Dona, Dona - The Mystical Meaning
By Mendel Weinberger
There is old Jewish folk song called Dona Dona that I learned as a child in summer camp and it calls to me now. Is it just nostalgia or is there a deeper message? First let's review the words, and then look beneath the surface to find the hidden treasure of meaning.
On a wagon bound for market
There's a calf with a mournful eye
High above him flies the swallow
Winging swiftly thru the sky.
How the winds are laughing
They laugh with all their might
Laugh and laugh the whole day through
And half the summer's night
Dona dona, dona etc.
"Stop complaining," said the farmer
"Who told you a calf to be?
Why don't you have wings to fly with
Like the swallow so proud and free?"
Calves are easily bound and slaughtered
Never knowing the reason why
But whoever treasures freedom
Like the swallow must learn to fly.
At first glance, this song seems like a light-hearted, somewhat sentimental dialogue between a farmer and his calf on the way to the slaughterhouse. The calf is sad because he is going to die and the swallow is flying overhead, indifferent to the calf's plight. The farmer rebukes the calf, criticizing him for being one and goading him into growing wings like the swallow, as if he could.
The song concludes with a wry observation about the helplessness of calves and how easy it is to end their short lives. The final line, however, does give a hint that this song is not talking about a calf and a swallow, but about freedom.
Many folk singers have sung this song, from Yiddish sopranos to klezmer bands to Joan Baez who sang it in English. They all find in it a universal message about the victims of oppression and the desire for political freedom. But there a deeper message in this song that points towards spiritual liberation.
The calf in the song represents the body, the seat of desire. The body and the animal soul that enlivens it desire pleasure, wealth, and honor. But like an animal, the body is a slave to these desires. The calf bound on the way to market to be slaughtered is a metaphor for the body's journey towards death. The calf ( i.e. the body) is mournful because it has become attached to life and pleasure and fears the unknown of the next world.
The swallow winging swiftly through the sky represents the soul. The Divine Soul is a part of G-d's Being and is not bound by the material limitations of the physical world. It is free to soar in the spiritual realms high above the earthly one. The soul does not fear death for it is more at home in heaven than on earth.
The chorus to the song speaks of the winds laughing. From the perspective of heaven, man's struggle to fulfill the desires of the body and animal soul must appear quite absurd. But why are the winds laughing the whole day and only half the summer's night?

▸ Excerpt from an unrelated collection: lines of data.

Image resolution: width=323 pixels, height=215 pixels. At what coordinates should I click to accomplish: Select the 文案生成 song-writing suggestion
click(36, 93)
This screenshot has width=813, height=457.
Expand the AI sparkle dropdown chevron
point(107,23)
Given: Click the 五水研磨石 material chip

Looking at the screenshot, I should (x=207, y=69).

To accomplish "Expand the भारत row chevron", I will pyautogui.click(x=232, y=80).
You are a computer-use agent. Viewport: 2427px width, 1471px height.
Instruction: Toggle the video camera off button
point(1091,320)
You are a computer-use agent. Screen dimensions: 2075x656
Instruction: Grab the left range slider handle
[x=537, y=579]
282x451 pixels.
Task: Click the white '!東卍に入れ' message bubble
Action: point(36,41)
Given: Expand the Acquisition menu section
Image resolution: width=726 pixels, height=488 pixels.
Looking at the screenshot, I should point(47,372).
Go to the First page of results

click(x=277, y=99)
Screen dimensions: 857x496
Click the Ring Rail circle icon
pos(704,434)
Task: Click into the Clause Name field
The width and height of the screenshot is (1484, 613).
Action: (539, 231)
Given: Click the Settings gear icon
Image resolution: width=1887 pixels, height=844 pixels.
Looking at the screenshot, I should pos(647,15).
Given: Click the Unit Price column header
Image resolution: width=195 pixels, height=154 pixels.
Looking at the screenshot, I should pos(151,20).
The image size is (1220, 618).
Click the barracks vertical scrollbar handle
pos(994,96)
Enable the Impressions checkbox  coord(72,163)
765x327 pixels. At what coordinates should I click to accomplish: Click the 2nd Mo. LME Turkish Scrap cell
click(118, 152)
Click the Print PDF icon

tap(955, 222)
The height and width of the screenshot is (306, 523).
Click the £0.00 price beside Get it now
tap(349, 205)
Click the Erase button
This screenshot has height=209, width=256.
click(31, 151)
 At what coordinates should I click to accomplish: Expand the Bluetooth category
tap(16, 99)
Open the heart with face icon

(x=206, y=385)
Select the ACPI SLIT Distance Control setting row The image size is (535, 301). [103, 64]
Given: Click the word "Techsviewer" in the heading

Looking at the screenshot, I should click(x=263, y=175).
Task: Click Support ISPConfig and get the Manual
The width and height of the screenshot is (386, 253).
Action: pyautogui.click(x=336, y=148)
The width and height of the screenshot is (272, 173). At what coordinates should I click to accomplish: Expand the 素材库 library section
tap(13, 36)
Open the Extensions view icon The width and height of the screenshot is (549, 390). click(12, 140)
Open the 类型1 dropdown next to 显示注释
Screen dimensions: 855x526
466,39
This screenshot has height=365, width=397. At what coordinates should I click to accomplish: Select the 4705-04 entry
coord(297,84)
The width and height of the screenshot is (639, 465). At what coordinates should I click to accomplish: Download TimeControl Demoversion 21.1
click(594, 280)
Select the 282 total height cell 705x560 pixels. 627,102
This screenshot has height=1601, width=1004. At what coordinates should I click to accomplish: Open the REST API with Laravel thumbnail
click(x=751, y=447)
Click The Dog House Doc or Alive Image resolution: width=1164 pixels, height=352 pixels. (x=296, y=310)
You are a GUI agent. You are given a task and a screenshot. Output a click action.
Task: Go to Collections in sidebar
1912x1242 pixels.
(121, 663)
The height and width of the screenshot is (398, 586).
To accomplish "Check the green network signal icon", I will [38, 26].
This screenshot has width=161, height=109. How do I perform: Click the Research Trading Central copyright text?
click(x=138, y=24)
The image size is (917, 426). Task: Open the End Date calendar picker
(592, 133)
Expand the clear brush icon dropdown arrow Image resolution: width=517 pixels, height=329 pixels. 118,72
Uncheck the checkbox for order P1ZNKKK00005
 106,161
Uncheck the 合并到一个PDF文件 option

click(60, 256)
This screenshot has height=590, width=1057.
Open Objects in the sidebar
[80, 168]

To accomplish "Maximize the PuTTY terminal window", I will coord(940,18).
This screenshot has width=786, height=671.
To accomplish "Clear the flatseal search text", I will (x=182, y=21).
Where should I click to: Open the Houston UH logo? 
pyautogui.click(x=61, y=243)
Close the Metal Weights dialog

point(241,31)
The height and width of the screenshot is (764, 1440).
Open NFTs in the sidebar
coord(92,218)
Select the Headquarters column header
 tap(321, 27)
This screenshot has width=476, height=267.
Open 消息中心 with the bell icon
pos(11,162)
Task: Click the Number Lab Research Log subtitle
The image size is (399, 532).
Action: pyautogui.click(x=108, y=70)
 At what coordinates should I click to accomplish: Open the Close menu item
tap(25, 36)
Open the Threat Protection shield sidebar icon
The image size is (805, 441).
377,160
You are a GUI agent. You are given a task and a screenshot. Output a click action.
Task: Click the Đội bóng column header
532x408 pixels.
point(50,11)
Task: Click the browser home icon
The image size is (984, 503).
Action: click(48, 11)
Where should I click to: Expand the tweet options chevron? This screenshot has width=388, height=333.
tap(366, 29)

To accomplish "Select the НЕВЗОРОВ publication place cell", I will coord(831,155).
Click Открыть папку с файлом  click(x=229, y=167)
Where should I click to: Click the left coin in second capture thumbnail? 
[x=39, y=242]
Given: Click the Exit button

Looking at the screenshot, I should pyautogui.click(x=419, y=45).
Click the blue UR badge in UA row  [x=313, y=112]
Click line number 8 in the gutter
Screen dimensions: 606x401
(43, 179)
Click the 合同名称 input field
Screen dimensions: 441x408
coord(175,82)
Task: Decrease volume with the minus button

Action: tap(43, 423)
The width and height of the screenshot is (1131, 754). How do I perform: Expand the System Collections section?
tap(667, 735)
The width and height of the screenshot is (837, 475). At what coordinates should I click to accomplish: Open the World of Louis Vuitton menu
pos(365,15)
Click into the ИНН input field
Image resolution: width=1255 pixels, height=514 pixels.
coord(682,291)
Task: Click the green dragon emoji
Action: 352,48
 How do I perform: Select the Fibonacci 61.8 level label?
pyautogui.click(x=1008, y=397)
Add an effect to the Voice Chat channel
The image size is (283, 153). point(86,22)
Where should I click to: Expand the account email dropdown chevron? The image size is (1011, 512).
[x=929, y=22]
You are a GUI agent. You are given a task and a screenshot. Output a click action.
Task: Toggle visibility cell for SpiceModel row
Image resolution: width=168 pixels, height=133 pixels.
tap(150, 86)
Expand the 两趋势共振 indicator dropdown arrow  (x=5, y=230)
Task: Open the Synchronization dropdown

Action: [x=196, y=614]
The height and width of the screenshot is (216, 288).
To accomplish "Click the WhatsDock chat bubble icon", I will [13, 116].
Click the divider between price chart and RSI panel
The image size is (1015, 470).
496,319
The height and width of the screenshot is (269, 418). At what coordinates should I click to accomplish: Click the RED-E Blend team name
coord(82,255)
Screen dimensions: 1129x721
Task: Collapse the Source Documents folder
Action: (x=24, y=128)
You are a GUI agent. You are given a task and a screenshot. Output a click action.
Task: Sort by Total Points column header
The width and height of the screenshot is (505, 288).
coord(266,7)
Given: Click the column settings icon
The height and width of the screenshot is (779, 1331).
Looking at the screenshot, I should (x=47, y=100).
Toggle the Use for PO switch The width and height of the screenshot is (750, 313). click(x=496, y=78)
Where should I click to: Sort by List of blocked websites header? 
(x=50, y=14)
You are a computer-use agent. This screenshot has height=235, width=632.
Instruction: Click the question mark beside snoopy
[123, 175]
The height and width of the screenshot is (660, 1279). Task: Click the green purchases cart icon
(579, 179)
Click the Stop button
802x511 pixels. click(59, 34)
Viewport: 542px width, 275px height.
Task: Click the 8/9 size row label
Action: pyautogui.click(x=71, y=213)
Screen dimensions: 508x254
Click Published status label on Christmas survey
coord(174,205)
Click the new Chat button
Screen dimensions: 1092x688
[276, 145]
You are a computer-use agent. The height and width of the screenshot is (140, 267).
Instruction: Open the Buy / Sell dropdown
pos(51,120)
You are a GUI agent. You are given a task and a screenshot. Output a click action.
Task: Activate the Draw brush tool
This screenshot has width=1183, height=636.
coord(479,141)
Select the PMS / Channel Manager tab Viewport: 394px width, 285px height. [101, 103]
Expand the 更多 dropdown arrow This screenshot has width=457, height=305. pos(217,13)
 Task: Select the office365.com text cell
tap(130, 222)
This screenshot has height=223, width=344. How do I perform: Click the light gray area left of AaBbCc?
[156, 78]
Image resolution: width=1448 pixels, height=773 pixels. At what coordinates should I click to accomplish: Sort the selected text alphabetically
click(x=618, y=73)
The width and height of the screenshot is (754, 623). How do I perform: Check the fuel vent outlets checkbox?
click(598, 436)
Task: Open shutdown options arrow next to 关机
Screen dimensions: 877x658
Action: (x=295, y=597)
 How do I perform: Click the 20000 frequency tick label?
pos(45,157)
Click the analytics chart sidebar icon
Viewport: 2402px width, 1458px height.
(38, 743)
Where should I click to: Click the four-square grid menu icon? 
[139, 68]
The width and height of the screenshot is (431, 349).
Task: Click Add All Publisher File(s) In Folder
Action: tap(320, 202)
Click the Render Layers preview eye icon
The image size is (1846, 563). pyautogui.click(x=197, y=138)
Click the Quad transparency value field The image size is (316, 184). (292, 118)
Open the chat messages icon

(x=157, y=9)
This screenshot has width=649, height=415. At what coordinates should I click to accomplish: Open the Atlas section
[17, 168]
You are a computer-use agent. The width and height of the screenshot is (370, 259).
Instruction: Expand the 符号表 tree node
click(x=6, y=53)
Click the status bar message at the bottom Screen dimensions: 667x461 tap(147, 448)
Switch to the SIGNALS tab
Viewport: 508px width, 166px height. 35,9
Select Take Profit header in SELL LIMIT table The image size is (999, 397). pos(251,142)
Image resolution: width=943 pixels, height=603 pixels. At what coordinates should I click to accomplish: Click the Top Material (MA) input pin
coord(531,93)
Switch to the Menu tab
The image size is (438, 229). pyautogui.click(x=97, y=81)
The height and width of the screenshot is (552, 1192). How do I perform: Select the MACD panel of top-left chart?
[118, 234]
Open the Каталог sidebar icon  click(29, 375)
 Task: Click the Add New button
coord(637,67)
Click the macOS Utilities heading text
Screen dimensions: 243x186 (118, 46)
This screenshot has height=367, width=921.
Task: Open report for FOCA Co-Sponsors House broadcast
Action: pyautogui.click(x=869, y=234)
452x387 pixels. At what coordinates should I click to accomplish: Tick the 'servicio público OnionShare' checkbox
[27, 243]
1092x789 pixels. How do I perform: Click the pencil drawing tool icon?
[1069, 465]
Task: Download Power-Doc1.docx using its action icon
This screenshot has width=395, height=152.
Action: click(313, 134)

According to the Torah, the night is divided into two parts.
The first part of the night, from sunset until midnight is considered a time of din, of strict judgment. This is not the time for laughter; rather it is a time of taking account of the day's actions and reflecting on them.
The second part of the night, from midnight until dawn is a time of chesed, of kindness and this kindness continues throughout the day. The summer's day is when the daylight is at its maximum and the night is relatively short.
What the song is saying is that the character of G-d, the spiritual creative force of the universe is primarily loving kindness. The Creator is patient with our failures and struggles and His kindness is present most of the time, but not all the time. There is a time of judgment at the beginning of the night.
The farmer represents the tzadik, the holy, righteous man who scolds us saying, "Who told you a calf to be?" Why do you identify yourself with your body? If you do, you are no better off than a calf on the way to be slaughtered for you will be bound by your desires and destined to die.
"Why don't you have wings to fly with?" Connect to your soul and transcend your physical limitations. Fly in the spiritual realm and feel your soul's power.
The final stanza is the teaching for all men. If you remain unconscious of the soul, you will be easily bound and slaughtered. You will live enslaved to your desires and your body will die without understanding the purpose of your life.
But if you treasure freedom, the freedom of the soul, then you will learn to transcend the limitations of the body and small mind and you will understand your life from a higher perspective. You will be free.
Lyrics by Aaron Zeitlin, music by Sholom Secunda, (1940/41).